Text and item location entries:

# # #

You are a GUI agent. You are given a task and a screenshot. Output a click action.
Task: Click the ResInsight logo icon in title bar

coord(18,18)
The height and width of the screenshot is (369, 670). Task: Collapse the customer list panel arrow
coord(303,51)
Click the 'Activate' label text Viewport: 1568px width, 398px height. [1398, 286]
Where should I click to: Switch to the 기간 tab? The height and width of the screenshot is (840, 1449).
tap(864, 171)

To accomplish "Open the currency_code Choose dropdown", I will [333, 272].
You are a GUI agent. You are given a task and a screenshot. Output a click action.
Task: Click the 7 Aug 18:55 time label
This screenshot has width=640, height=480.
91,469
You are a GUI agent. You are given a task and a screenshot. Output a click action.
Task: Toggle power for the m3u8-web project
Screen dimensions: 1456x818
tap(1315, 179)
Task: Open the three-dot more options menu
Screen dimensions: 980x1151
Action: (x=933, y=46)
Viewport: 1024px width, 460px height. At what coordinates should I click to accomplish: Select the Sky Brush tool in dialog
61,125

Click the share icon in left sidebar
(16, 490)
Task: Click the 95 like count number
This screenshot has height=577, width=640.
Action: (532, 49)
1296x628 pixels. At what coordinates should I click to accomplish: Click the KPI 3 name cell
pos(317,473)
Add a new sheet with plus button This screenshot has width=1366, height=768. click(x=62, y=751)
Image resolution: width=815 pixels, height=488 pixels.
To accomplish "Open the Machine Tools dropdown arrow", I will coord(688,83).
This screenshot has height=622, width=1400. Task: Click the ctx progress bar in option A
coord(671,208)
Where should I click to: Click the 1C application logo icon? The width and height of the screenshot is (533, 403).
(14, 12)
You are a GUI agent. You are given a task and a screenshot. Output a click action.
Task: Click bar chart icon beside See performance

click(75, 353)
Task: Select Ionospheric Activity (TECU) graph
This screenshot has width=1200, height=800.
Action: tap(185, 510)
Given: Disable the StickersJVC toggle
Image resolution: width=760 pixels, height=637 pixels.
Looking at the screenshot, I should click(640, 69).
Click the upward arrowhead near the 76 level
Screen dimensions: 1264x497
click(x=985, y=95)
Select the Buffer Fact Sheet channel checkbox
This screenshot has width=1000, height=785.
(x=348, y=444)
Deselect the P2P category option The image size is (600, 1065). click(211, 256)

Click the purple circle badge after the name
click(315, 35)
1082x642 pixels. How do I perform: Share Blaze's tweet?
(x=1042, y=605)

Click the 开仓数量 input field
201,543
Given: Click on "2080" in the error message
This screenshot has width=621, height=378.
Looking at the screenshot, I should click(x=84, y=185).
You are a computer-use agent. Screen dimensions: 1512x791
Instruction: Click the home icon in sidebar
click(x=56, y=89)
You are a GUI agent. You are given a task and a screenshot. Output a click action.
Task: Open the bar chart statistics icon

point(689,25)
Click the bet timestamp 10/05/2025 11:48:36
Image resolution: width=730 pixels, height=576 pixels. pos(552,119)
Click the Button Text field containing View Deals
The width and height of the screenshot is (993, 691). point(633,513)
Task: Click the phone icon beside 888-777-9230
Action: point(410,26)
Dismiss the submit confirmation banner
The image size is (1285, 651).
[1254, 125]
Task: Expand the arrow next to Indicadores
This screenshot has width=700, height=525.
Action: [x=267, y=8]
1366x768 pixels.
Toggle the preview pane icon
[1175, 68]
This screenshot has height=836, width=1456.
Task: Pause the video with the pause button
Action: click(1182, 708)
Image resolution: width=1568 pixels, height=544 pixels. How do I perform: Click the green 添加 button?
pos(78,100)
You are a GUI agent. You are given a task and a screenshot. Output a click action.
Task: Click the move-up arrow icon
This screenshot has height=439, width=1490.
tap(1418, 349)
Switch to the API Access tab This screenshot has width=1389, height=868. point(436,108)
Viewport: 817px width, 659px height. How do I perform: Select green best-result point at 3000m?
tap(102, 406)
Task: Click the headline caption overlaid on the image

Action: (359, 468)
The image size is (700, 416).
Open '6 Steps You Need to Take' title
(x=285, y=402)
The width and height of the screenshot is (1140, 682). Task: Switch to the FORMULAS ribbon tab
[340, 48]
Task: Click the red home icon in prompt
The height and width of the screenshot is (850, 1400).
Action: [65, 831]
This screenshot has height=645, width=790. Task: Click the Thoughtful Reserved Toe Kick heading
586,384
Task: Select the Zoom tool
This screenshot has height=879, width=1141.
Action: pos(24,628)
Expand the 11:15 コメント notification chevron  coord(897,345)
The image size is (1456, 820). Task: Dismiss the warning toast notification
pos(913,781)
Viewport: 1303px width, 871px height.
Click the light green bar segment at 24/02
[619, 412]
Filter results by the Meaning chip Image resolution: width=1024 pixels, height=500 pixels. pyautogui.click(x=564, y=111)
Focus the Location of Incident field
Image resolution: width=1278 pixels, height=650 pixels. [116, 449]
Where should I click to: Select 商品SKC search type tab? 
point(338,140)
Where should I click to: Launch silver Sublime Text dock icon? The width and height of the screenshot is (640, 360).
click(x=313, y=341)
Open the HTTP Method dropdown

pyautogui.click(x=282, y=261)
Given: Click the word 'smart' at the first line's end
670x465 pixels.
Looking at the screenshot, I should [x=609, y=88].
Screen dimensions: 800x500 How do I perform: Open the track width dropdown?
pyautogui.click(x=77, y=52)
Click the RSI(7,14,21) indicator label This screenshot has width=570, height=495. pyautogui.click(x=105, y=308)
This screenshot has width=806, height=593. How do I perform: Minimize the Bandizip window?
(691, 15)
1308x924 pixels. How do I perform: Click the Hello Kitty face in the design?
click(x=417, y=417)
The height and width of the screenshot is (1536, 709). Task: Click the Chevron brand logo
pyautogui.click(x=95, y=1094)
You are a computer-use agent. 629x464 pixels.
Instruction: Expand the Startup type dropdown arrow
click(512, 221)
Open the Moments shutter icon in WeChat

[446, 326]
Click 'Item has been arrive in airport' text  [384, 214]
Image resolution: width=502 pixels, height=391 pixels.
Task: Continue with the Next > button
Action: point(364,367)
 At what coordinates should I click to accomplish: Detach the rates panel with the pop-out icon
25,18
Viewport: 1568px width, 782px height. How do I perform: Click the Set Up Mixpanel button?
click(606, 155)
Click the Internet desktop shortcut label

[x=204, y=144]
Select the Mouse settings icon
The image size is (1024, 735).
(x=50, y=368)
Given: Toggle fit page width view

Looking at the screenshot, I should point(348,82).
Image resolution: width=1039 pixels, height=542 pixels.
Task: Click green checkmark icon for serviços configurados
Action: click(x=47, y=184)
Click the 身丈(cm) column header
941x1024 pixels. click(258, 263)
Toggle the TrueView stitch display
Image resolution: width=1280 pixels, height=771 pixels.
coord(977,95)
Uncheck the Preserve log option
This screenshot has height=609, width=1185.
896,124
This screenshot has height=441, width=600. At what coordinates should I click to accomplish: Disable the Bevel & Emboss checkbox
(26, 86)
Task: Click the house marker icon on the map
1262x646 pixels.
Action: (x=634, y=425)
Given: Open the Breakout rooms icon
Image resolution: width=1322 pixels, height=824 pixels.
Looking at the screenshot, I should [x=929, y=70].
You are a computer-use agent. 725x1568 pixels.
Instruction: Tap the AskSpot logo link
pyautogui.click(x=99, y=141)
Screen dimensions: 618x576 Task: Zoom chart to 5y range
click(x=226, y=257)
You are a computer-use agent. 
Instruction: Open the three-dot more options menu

# # #

(WORK TO BE COMPLETED): Please lay out the stretch of entries from the line containing "Select the Mouse settings icon" through the end of the entries as a numbered list, leaving out blank lines.

(EXERCISE ANSWER):
1. Select the Mouse settings icon
2. The image size is (1024, 735).
3. (x=50, y=368)
4. Given: Toggle fit page width view
5. Looking at the screenshot, I should point(348,82).
6. Image resolution: width=1039 pixels, height=542 pixels.
7. Task: Click green checkmark icon for serviços configurados
8. Action: click(x=47, y=184)
9. Click the 身丈(cm) column header
10. 941x1024 pixels. click(258, 263)
11. Toggle the TrueView stitch display
12. Image resolution: width=1280 pixels, height=771 pixels.
13. coord(977,95)
14. Uncheck the Preserve log option
15. This screenshot has height=609, width=1185.
16. 896,124
17. This screenshot has height=441, width=600. At what coordinates should I click to accomplish: Disable the Bevel & Emboss checkbox
18. (26, 86)
19. Task: Click the house marker icon on the map
20. 1262x646 pixels.
21. Action: (x=634, y=425)
22. Given: Open the Breakout rooms icon
23. Image resolution: width=1322 pixels, height=824 pixels.
24. Looking at the screenshot, I should [x=929, y=70].
25. You are a computer-use agent. 725x1568 pixels.
26. Instruction: Tap the AskSpot logo link
27. pyautogui.click(x=99, y=141)
28. Screen dimensions: 618x576 Task: Zoom chart to 5y range
29. click(x=226, y=257)
30. You are a computer-use agent. 
31. Instruction: Open the three-dot more options menu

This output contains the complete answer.